Greasy spoons that I just didn't find out West. In the same way that a dream of home can turn sinister with the alteration of just a few key details, my homesickness was triggered every time I walked into some place with burritos on the menu and not croquettes; with Patsy Cline in the juke and no Sam and Dean. The look, the smell, the feel of an out-West diner was close to the diners back East, yet different in so many small but fundamental ways. Not better or worse, but different. And in being so close, these diners just reminded me how far away I was.

It's got to be a lot stranger for the Armatas brothers -- Alex, Patrick and Sam. Whereas I'm removed by only five years and a couple thousand miles from what I consider home, the Armatases are two generations and a whole lost world gone from the place where their diner originated.

In the early days of the twentieth century, Sam Armatas, grandfather of the three Armatas boys, arrived in New York City on the deck of a steamer. It was his second trip here -- the first one was interrupted by World War One, when he returned to Greece to fight alongside his countrymen -- and he was again staking his future on an ocean crossing and the promise of the American dream. It was a Scorsese moment: grainy film stock, swelling music, a long sepia-toned view over young Sam's shoulder at the Statue of Liberty or the New York City piers -- and then a splash as Sam jumped ship in the harbor, going over the rail and swimming ashore in order to avoid the complications of the United States' strict wartime immigration standards, an honest-to-Jesus wetback.

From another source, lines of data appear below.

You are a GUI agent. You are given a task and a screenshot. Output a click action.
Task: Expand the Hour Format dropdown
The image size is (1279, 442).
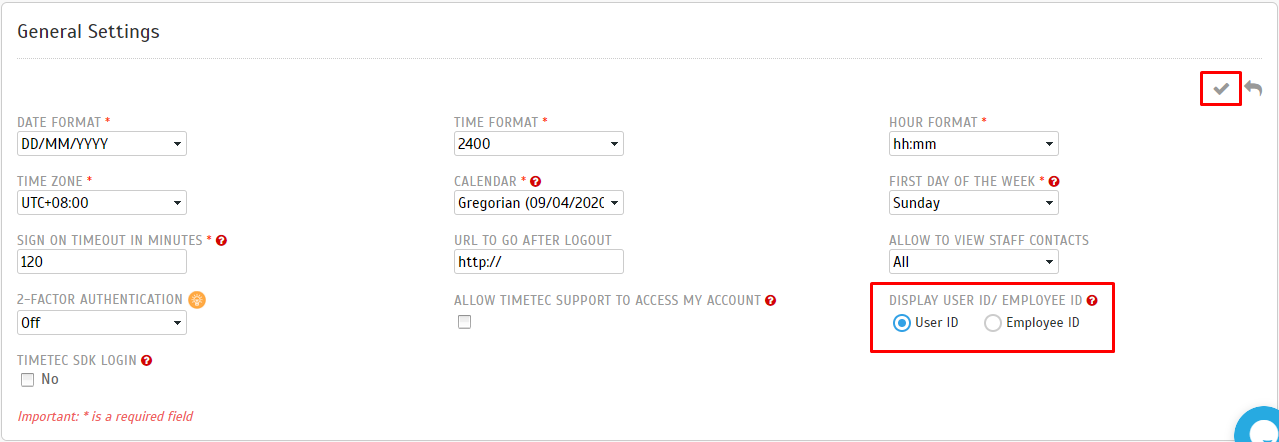click(974, 144)
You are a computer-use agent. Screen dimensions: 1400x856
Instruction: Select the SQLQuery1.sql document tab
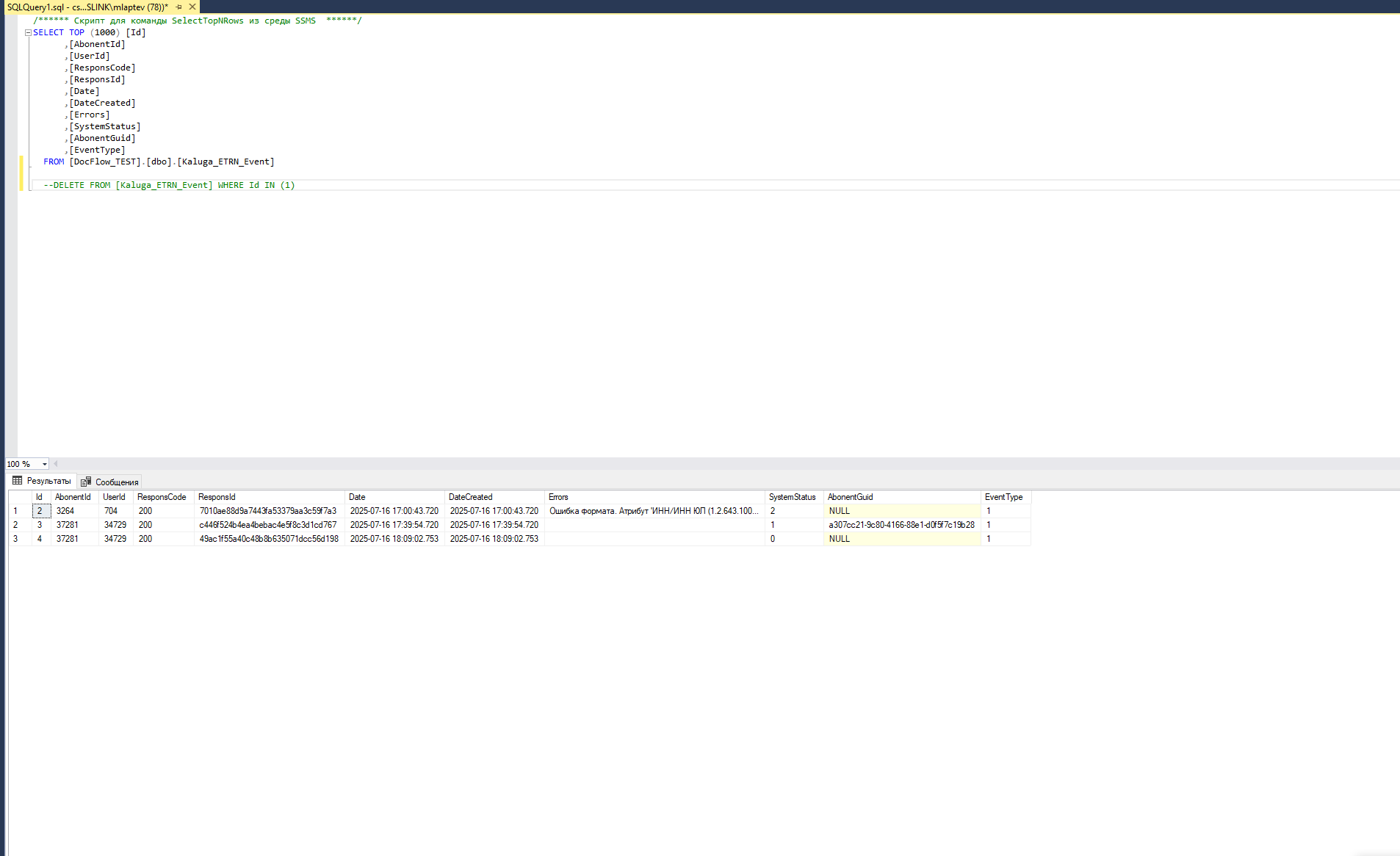tap(87, 7)
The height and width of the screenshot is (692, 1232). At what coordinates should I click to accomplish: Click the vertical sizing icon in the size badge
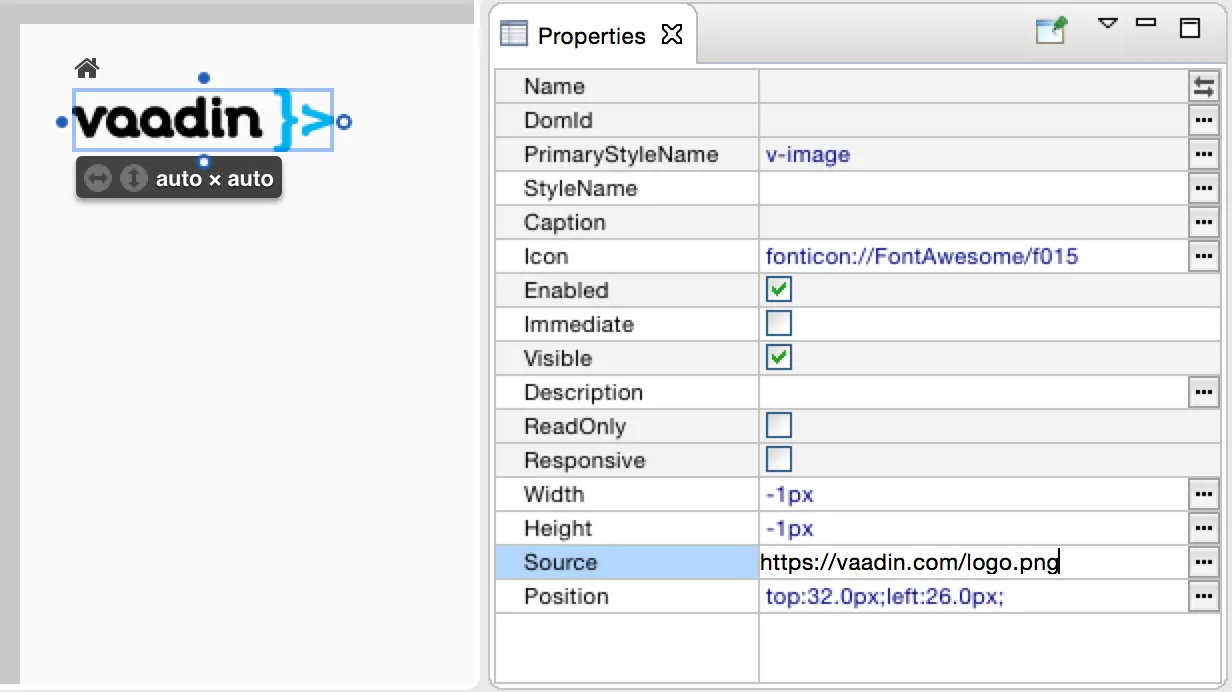click(133, 178)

Sam made it to shore somewhere in the vicinity of Coney Island, where he got to discover the delights of American diners before a job shoveling coal on the railroad (or just a bed in a boxcar, depending on which brother is telling Grandpa Sam's story) brought him to Denver in the '20s. And while I can't be sure, I'm willing to bet it was homesickness like mine that convinced him to build an out-West Coney-Island-style diner, followed by a second Sam's, then a third -- his flagship joint -- at 15th and Curtis streets. At its high point, Sam Armatas's mini-empire had five locations, all offering ten-cent bowls of chili, Coney Island hotdogs and the tastes of the home where Sam had washed ashore.